What works best for me is calculating my protein requirement based on my lean body mass using:
http://www.getrolling.com/orbit/zoneCalcFemale.html
(ignore the Zone recommendations, just use it to calculate LBM & protein, which is what Protein Power does).
My protein requirement is 77-81g, as opposed to the USDA recommendation of 48-54g for me. So PP/Zone protein levels would be considered high by the fodder-pushing US government. I ate the USDA levels for decades while following various low-fat low-cal diets and always felt weak and tired, until I switched to Protein Power levels of protein (and 20-30g/day net carbs) and felt good on it for several years, dabbled around for a couple of years and ultimately returned to these levels which are optimal for me.
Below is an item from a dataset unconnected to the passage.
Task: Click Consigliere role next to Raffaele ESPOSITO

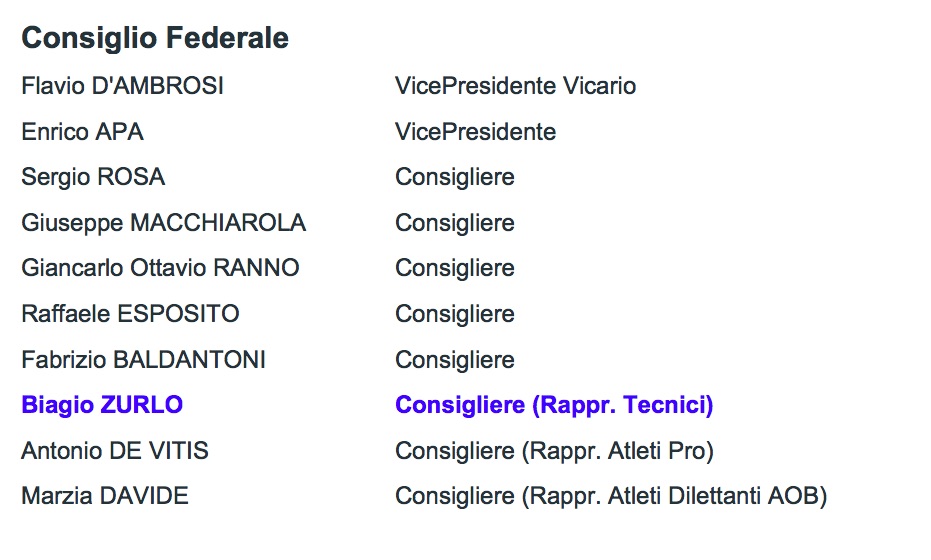Action: coord(455,314)
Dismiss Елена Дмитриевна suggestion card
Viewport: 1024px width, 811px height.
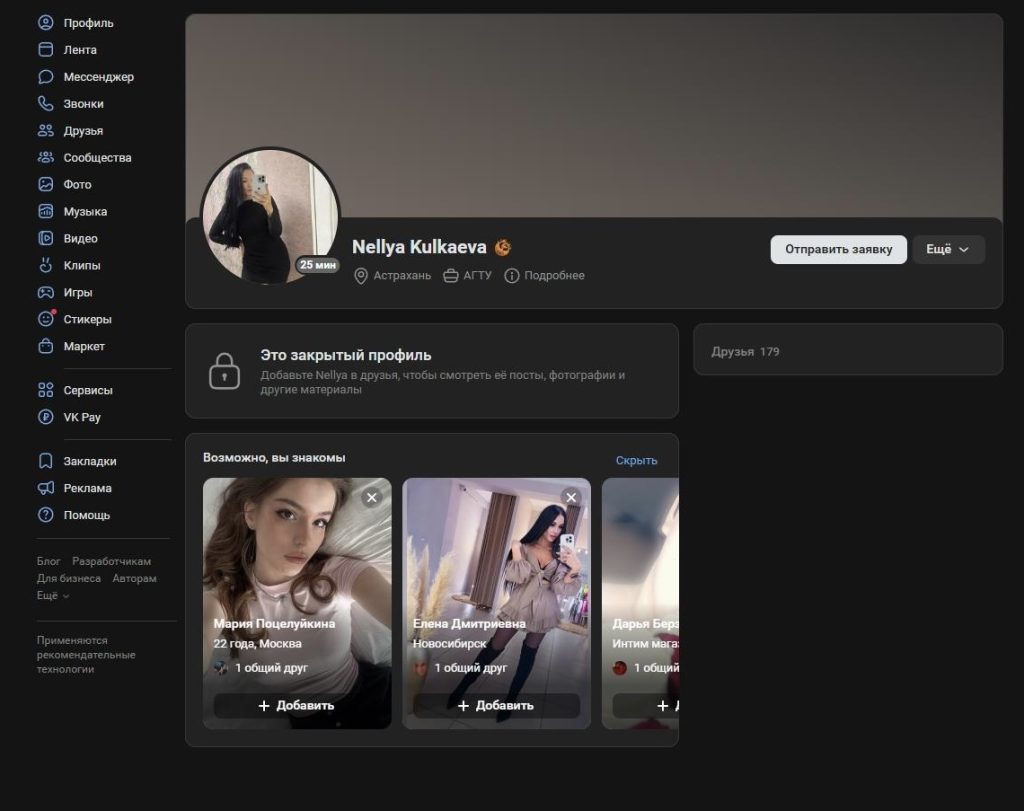[571, 497]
Then (mid-2000s I think) Mike Eades blogged about a Swedish study of middle-aged women who had a hard time losing, who ate more protein (~100g/day for sedentary/light exercisers). I tried it for a few months and did lose a bit more weight each week (1 lb instead of 0.5), but I think it was mainly water since I felt weak, tired and was constantly thirsty and spent a lot of time peeing. I also got the dreaded dragon breath and very dry skin. Despite drinking up to 3 gallons of fluids a day, I was peeing 1-2x per hour and got so dessicated that my eyelids would stick to my eyeballs! (I made sure I got enough potassium, but I wasn't hip to the need for NaCl too back then). So I went back to the 81g/day of protein and felt great again and lost more slowly, but I was losing fat.
I also dabbled with less protein, more fat, slightly more carbs (~50g) following Kwasniewski. But that led to carb cravings and not feeling as energetic as on Protein Power. The one thing I kept from Dr K's plan was the increased fat, since I was never hungry.
My advice is to tweak your diet to find what level of protein works best for you, logging everything you eat and how you feel and stick with each change for at least a week, preferably 3-4 weeks to evaluate it. I found +/- 20g of carbs, protein, or fat (changed one at a time) made
large differences in my feelings: hunger/satiety, agitated/calm, tired/energetic, etc. I also found I felt best when I ditched all grains, legumes and most dairy.